2015 housing deficit in Singapore will stay even as new supply enters the market
Despite rampant talk of an impending residential market crash, Alan Cheong, head of Savills Research Singapore, maintained that ‘barring external shocks, property prices, residential prices will stay elevated and resilient.
According to Business Times, Mr Cheong saw no threat of an oversupply situation in 2015. In fact ‘There has been a housing shortage since 2006’, he said, presenting calculations done by him and several SMU professors and researchers.
‘The number of units in deficit in the market has risen from around 5,174 units in 2006 to some 142,175 units in 2011.’

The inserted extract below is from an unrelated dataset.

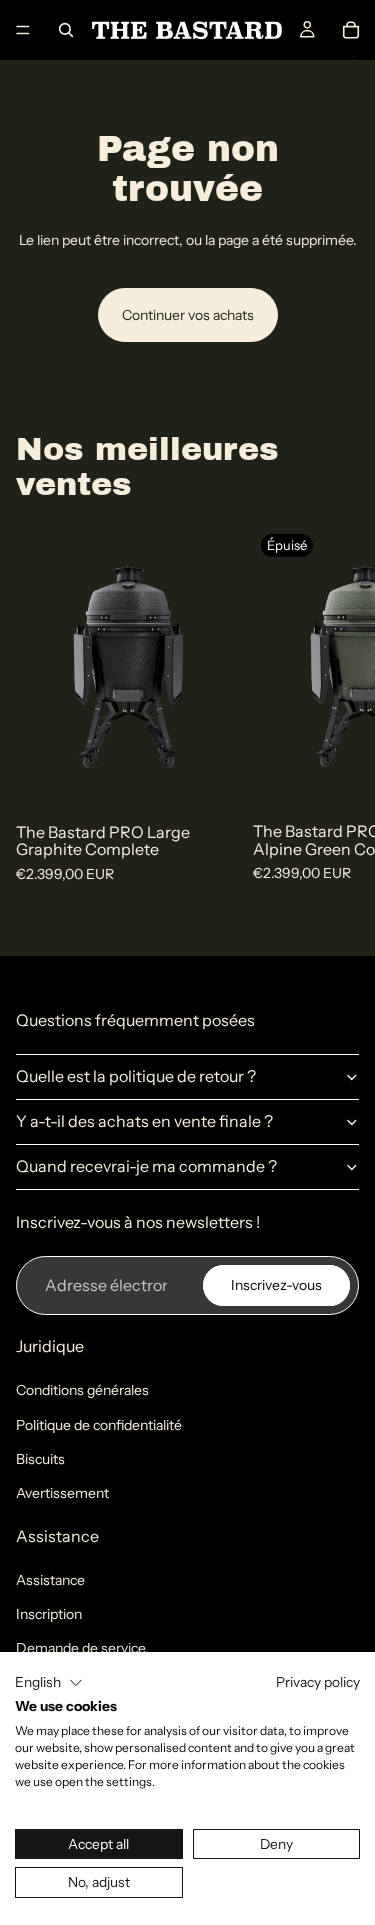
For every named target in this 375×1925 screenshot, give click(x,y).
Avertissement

Mr Cheong forecasts a deficit of around 3,765 units which will help support prices, even with the full expected 2015 supply pipeline on board .

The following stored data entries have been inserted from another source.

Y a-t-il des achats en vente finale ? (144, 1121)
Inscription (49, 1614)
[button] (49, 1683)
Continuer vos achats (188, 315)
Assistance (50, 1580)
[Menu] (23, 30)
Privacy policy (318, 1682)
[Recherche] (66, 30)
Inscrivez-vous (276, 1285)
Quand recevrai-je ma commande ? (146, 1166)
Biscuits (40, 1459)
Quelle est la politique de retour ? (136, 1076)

He added that even as population grew at 1.6 per cent, its lowest in nine years, between last June and this June, Singapore population will still compound to about 7.1 million people by 2030.

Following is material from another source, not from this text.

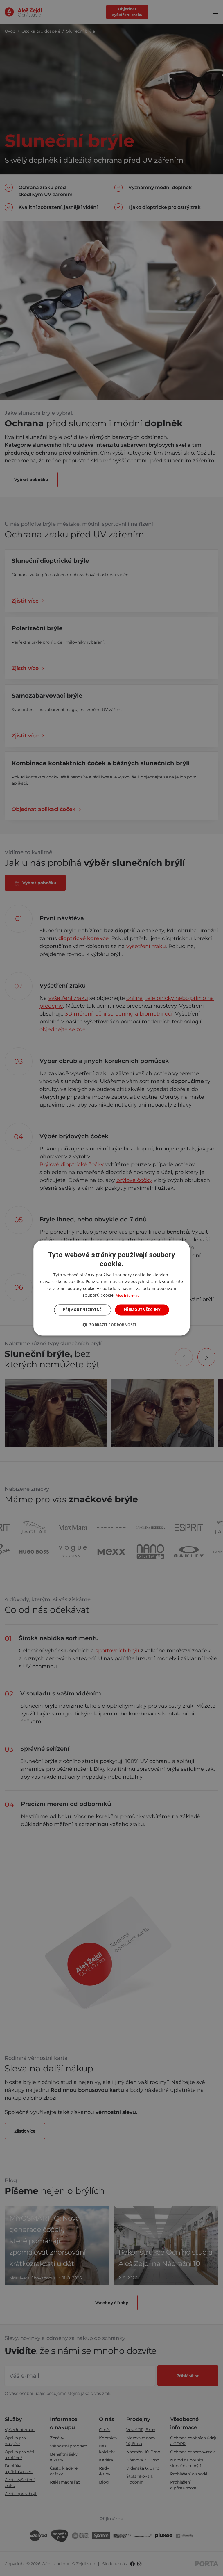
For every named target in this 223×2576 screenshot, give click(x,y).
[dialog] (111, 1287)
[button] (111, 1324)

Mr Cheong said, rental demand remains strong. Assuming about 20,000 new employment pass approvals each year, this works out to roughly 6,600 rental units of demand, based on an assumption of average household size of about three.
Technically, he believes the market is not overbought.
Using URA Property Price Index and a benchmark of 80 for the Relative Strength Index, he said ‘current property prices are not at levels before the collapse of Lehman Brothers in September 2008, nor are they at the extreme peaks seen here in 1980 and 1996.’
According to Savills research , there is plenty of hidden wealth or financial firepower still remaining in the market. The cumulative profit for property traders who sold their properties in 2011, after buying them in the years leading up to that from 2005, was about $709 million.
On the supply side, the top five local developers controlled nearly 48 per cent of new property sales in 2011, he noted.
"The developers have very strong balance sheet and very strong holding power. The market is controlled in some sense."
With a new total debt servicing ratio (TDSR) framework in place and land getting more expensive, ‘it's not easy for a new entrant to come into the real estate market anymore’.
But Mr Cheong acknowledged that the increasing entry of foreign developers last year has impacted the market with their aggressive land bidding.
"Unless you scare the hell out of the supply side and then the supply side is forced to dump", Mr Cheong believed developers would still wield some controlling power, and that there would not be a crash even if there was excess supply.
"It will only happen through an exogenous event or when banks pull the line," adding that excess supply may cause prices to "stabilise or come off a little bit".
Mr Cheong says the pace of sales and land releases will be more measured and paced out over time.
Investors will do well not to short-sell their homes. The upside is about 156 per cent for going long on one's home as against about 24.8 per cent for going short.
The numbers do not bode well for shorting your own home.